Material to process Block Start
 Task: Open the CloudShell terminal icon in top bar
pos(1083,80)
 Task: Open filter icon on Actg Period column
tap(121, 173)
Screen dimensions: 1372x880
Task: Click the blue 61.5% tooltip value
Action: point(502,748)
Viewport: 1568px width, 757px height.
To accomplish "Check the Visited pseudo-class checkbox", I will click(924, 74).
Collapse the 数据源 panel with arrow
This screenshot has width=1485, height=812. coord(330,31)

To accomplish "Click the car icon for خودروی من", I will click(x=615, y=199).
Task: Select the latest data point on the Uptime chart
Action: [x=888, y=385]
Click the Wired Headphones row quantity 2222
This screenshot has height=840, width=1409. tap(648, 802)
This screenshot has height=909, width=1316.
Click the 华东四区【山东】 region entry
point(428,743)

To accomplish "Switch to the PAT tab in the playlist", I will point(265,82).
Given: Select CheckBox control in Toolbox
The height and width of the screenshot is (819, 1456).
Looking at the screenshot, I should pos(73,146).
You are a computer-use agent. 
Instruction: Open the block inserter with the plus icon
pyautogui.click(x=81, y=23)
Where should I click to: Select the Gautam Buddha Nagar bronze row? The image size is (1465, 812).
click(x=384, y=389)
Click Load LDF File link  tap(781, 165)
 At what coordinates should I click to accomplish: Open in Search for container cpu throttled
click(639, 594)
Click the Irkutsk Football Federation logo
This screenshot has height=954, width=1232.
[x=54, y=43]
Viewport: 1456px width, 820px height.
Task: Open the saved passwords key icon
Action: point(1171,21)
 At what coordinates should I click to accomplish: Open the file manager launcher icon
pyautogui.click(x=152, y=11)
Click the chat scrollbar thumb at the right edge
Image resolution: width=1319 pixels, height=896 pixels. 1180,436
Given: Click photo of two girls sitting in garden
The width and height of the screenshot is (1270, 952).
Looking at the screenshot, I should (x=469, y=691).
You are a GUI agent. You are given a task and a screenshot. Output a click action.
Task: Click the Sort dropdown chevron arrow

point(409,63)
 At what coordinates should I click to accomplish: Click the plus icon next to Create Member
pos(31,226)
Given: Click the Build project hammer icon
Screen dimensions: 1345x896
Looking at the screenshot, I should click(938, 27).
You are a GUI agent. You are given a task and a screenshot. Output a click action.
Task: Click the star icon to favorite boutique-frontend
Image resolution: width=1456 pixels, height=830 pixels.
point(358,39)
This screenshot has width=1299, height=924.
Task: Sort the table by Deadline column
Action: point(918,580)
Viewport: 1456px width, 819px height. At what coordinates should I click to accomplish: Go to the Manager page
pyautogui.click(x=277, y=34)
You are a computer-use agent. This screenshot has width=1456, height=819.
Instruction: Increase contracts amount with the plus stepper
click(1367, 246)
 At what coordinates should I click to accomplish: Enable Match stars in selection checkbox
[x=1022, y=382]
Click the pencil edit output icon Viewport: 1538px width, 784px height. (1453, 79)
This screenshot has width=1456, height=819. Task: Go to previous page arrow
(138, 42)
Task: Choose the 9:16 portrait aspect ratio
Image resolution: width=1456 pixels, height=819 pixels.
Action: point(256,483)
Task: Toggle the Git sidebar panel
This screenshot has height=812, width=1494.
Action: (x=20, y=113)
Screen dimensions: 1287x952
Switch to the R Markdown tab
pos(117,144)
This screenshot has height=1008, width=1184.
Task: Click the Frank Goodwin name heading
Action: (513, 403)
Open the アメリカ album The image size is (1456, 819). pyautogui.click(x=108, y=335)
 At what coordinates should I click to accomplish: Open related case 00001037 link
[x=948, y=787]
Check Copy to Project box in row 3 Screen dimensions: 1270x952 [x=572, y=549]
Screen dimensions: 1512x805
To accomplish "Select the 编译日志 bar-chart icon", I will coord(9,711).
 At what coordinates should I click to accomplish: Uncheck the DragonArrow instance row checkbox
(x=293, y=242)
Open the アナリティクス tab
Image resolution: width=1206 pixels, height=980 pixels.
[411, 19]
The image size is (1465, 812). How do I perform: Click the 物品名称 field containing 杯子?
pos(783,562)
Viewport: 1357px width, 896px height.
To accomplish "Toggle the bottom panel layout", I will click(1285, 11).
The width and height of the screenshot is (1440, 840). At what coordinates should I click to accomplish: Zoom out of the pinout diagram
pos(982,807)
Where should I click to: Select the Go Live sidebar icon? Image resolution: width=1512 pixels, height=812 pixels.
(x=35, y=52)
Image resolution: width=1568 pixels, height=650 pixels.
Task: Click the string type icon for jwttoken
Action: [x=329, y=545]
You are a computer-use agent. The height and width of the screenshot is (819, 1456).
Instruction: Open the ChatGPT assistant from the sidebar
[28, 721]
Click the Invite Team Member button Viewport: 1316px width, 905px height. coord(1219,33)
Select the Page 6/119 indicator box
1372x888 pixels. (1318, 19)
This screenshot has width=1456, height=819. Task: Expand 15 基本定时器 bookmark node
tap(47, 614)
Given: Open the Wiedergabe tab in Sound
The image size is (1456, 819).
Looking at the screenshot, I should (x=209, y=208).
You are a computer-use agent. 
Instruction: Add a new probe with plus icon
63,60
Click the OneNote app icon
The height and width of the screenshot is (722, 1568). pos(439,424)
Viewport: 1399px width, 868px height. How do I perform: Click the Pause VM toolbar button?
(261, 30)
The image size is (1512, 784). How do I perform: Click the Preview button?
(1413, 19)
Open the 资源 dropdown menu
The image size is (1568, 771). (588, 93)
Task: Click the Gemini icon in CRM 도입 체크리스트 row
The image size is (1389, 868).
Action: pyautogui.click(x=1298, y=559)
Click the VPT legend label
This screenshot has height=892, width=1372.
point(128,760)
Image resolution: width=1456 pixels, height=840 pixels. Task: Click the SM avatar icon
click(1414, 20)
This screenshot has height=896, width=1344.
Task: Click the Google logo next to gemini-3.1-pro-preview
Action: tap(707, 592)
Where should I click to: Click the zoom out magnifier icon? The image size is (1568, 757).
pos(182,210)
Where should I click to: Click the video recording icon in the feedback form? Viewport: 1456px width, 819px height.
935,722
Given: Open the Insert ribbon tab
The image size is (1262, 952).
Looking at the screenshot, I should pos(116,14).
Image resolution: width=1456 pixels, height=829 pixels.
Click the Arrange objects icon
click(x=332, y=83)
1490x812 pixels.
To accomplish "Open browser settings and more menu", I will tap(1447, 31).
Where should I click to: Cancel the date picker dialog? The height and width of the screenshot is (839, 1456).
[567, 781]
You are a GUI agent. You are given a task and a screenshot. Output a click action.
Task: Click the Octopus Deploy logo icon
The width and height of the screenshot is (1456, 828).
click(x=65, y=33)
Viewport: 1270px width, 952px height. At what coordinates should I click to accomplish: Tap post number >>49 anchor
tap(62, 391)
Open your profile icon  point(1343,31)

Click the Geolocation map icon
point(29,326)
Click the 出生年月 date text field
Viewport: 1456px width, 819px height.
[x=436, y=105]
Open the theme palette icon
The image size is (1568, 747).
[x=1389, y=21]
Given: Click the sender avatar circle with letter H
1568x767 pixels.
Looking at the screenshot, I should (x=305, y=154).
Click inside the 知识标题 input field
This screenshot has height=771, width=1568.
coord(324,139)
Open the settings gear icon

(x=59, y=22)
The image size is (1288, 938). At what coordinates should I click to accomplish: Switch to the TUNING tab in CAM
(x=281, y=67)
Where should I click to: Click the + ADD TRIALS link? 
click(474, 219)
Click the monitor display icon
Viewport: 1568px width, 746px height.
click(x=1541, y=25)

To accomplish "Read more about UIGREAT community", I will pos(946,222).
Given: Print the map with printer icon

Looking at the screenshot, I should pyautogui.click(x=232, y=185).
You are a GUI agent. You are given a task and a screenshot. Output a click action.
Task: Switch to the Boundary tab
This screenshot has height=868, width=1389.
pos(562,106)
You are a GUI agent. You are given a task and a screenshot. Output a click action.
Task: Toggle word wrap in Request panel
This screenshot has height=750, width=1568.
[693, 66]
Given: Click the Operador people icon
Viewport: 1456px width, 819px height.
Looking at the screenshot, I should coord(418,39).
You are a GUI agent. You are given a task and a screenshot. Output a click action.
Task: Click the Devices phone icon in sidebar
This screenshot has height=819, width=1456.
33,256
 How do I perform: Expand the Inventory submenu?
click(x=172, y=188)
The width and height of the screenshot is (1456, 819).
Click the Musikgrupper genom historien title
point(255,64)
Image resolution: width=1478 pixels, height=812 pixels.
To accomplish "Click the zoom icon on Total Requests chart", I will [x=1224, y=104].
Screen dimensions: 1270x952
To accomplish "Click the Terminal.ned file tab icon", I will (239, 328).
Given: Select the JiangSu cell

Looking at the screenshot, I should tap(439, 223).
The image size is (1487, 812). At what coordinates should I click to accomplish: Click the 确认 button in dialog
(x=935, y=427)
Material to process Block End
→ **Task description**: Wherever a line in the records contains the word "Toggle", copy that line.

→ **Answer section**:
Task: Toggle the Git sidebar panel
To accomplish "Toggle the bottom panel layout", I will click(1285, 11).
Task: Toggle word wrap in Request panel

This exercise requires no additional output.